Ce qui nous amène à cette conclusion évidente : relever notamment ce fait de nos jours, c’est canceller les Lumières. Ah.
Le fantasme des « démocraties molles »
Ce retour sur soi-même, cette utilisation libre d’une forme d’esprit critique envers le passé est pourtant ce qui nous sépare notamment des dictatures. Et c’est également cet acte souverain que les Lumières ont-elles même accompli en réaction à leurs aînés.
La démocratie molle dont parle Étienne Gernel, « pervertie » par les femmes et les homosexuels et donc forcément pas taillée pour la guerre qui s’annonce, a notamment été théorisée par Éric Zemmour dans son ouvrage Le Premier Sexe (2006). Le chroniqueur et actuel candidat à l’élection présidentielle défendait alors sa vision d’une « féminisation » de la société qui nous mettrait toutes et tous politiquement dans la sauce :
Cette féminisation a, en fait, détruit la société ancestrale organisée sur des valeurs masculines, patriarcales et viriles. Nous sommes aujourd’hui dans un désordre féminin, dans la confusion. Ce que vous appelez la « féminisation » de notre société est-il inéluctable ? Je crois que, dès lors qu’on a abattu l’ordre patriarcal à la française qu’on avait mis des siècles à mettre en place, on va assister à un retour de balancier très fort.

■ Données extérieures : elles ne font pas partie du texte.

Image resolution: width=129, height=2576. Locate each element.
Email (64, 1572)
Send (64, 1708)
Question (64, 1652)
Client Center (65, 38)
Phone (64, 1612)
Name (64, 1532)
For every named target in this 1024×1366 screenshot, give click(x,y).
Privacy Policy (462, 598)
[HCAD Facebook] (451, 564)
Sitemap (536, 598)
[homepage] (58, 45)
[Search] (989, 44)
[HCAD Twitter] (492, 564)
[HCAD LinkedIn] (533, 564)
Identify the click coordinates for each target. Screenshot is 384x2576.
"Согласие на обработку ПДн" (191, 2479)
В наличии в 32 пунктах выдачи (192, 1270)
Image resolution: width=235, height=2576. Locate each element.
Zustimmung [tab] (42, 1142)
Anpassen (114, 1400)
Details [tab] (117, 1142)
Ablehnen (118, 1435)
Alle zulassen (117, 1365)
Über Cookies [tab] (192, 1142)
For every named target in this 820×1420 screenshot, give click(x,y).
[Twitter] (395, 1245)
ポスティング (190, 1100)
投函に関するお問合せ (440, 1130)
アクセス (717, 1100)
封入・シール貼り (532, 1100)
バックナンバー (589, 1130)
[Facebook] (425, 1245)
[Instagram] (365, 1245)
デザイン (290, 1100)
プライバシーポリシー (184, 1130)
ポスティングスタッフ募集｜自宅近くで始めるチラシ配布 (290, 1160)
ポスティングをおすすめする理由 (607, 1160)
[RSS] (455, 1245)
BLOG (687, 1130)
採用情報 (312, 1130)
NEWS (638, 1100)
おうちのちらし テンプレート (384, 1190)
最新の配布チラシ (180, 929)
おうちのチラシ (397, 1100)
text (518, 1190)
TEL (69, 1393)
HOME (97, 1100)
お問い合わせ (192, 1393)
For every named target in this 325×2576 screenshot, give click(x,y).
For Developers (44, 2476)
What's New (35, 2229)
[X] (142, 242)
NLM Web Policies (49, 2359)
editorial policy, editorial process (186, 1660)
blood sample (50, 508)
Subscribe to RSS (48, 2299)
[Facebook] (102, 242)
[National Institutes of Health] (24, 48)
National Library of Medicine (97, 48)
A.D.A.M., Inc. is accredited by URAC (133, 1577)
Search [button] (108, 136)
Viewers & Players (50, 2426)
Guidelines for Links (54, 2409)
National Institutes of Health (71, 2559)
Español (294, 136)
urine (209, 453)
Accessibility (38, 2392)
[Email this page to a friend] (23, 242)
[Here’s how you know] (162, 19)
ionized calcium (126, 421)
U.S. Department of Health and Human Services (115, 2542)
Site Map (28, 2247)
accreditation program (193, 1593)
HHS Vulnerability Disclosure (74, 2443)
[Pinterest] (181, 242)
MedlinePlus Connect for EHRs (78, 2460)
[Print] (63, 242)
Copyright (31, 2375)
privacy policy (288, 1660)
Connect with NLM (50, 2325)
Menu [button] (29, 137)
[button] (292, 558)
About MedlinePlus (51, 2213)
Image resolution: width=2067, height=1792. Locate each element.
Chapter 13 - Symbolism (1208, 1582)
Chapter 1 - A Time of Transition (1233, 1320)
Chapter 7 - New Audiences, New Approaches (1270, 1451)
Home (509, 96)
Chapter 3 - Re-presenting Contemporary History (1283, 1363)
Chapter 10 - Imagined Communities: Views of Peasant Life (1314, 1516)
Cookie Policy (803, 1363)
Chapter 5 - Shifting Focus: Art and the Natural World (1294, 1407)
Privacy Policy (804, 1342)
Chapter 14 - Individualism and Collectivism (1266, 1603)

On retrouve évidemment dans cette chronique du directeur du Point les mêmes peurs masculinistes qui hantent les écrits zemmouriens : la faiblesse féminine face à la virilité verticale masculine, le spectre de l’homosexualité, le refus de la compréhension de l’autre, la rigidité de la posture réactionnaire.
Une tragédie d’ampleur historique
L’heure est grave : la loi martiale a été déclarée dans le pays, et un couvre-feu est instauré à Kiev, la capitale. Le président ukrainien, Volodymyr Zelensky, appelle les habitants de la ville à « rentrer chez eux à temps ». La population, affolée, fuit en masse vers l’Ouest du pays tandis que les bombardements s’intensifient.
À l’heure où des millions de femmes et d’hommes en Ukraine craignent pour leur vie, à l’heure où l’on se rend compte, des frissons dans l’échine, que nous vivons en temps réel une tragédie d’ampleur historique, quoi de plus malvenu que l’expression de ces théories néfastes de démocraties molles face à des régime autocratique fort, comme explication à une situation politique complexe ?
Des bombes s’abattent sur les têtes de femmes, d’hommes et d’enfants, à Kiev et ailleurs. Une crise géopolitique est en marche. Que vient foutre la cancel culture là-dedans ? Restons concentrés : les Ukrainiens et Ukrainiennes méritent mieux.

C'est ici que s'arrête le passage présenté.